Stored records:
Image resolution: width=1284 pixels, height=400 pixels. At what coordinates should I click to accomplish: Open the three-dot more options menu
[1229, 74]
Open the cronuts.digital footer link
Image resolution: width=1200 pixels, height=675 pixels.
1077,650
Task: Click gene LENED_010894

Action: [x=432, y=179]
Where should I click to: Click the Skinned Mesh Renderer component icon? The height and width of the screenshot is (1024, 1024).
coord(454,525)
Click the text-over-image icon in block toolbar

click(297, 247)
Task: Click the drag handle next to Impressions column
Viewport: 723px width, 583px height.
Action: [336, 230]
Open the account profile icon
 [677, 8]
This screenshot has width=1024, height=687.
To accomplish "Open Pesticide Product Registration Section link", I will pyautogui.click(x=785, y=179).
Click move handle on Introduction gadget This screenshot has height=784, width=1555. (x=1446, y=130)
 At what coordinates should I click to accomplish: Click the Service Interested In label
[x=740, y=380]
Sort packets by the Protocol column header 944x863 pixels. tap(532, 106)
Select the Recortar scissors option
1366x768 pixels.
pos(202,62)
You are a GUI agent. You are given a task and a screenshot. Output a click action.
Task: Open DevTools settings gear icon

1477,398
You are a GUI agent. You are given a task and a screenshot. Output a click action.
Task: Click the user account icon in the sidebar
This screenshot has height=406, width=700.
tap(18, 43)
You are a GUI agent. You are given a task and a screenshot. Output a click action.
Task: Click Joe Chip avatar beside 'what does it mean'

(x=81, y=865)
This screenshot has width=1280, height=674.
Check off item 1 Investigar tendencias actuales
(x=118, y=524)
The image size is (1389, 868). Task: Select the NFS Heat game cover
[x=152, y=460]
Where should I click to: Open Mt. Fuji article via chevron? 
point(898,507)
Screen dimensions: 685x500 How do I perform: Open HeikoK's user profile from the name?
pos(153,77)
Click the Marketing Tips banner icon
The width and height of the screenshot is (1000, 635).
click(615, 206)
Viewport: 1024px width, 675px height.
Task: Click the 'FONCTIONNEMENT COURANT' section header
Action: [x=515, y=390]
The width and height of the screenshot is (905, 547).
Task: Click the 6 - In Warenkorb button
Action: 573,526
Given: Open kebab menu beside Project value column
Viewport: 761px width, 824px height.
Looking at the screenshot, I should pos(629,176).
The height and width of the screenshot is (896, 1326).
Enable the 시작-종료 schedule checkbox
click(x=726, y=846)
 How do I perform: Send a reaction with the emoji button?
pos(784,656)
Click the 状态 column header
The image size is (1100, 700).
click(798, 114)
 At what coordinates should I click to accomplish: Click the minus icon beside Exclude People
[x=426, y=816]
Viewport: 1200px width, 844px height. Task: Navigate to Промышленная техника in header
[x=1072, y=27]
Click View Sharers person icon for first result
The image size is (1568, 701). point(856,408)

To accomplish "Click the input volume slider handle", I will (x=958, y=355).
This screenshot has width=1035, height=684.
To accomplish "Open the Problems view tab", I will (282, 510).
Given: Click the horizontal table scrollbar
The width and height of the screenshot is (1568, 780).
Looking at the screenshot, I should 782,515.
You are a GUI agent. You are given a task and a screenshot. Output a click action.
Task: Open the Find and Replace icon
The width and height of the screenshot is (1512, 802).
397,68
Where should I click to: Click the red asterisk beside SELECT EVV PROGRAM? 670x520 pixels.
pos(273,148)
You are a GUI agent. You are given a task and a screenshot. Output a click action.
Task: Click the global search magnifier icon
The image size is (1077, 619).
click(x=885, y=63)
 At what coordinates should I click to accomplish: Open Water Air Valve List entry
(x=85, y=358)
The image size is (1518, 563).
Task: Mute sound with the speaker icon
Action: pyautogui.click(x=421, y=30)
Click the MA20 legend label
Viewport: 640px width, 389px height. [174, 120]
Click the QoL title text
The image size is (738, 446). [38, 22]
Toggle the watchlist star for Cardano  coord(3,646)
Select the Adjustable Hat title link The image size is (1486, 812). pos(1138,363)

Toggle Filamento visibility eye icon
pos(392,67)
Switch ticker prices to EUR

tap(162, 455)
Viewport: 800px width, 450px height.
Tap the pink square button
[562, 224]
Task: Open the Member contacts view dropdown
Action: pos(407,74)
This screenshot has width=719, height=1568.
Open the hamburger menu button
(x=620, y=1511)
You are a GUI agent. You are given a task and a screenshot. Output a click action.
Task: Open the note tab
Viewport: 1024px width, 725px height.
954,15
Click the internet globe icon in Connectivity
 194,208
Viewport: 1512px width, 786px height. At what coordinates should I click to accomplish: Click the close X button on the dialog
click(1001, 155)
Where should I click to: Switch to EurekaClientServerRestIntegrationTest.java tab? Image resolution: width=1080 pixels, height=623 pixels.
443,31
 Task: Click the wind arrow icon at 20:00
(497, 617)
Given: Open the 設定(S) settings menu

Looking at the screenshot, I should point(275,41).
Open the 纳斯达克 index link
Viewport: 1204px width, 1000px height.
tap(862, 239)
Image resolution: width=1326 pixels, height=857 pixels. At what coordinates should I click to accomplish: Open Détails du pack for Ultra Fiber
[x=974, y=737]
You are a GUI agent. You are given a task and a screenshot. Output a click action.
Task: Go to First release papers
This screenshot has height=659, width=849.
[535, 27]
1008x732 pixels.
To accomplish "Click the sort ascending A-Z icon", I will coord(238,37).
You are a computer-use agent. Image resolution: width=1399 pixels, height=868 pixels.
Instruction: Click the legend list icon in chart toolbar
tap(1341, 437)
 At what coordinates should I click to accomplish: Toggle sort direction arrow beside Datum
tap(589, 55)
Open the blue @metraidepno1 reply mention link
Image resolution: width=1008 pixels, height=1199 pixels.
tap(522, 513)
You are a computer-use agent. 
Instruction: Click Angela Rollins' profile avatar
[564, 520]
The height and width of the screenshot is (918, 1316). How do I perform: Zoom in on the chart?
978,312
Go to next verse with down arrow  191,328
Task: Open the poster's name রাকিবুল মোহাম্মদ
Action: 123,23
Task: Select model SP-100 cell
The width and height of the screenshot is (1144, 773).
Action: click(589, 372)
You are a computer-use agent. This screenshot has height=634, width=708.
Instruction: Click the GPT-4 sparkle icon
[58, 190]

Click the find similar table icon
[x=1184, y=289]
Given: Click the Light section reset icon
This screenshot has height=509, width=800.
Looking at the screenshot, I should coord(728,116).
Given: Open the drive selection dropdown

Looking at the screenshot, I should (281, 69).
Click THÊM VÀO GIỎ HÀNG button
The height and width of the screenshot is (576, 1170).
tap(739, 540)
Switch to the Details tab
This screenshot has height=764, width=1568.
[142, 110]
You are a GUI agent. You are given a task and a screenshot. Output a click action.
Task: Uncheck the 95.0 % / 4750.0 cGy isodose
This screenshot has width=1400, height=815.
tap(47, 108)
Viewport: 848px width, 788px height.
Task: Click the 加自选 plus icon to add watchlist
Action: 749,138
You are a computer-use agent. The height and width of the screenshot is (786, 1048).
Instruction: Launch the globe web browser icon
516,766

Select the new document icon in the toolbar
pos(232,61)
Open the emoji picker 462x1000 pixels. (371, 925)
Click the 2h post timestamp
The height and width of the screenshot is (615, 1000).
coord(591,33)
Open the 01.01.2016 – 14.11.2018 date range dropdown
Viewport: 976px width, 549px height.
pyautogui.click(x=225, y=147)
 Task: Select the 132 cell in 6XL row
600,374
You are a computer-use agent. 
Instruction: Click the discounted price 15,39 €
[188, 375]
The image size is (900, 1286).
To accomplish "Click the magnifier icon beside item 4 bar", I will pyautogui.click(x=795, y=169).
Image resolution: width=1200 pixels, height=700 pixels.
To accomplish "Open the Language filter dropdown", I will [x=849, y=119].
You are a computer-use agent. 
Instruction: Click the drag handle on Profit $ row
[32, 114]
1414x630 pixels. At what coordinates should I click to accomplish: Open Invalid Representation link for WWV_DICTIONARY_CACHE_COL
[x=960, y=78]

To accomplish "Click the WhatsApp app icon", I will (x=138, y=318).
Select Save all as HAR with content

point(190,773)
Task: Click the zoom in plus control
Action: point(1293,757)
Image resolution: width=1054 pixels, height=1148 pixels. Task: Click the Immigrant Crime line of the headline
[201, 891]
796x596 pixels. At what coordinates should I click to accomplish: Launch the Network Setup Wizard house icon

> _Task to complete_:
In the entries above, find each line with the word "will" and return it.

> _Problem solution_:
To accomplish "Open Pesticide Product Registration Section link", I will pyautogui.click(x=785, y=179).
To accomplish "Click the input volume slider handle", I will (x=958, y=355).
To accomplish "Open the Problems view tab", I will (282, 510).
To accomplish "Click the sort ascending A-Z icon", I will coord(238,37).
To accomplish "Click the magnifier icon beside item 4 bar", I will pyautogui.click(x=795, y=169).
To accomplish "Open the Language filter dropdown", I will [x=849, y=119].
To accomplish "Click the WhatsApp app icon", I will (x=138, y=318).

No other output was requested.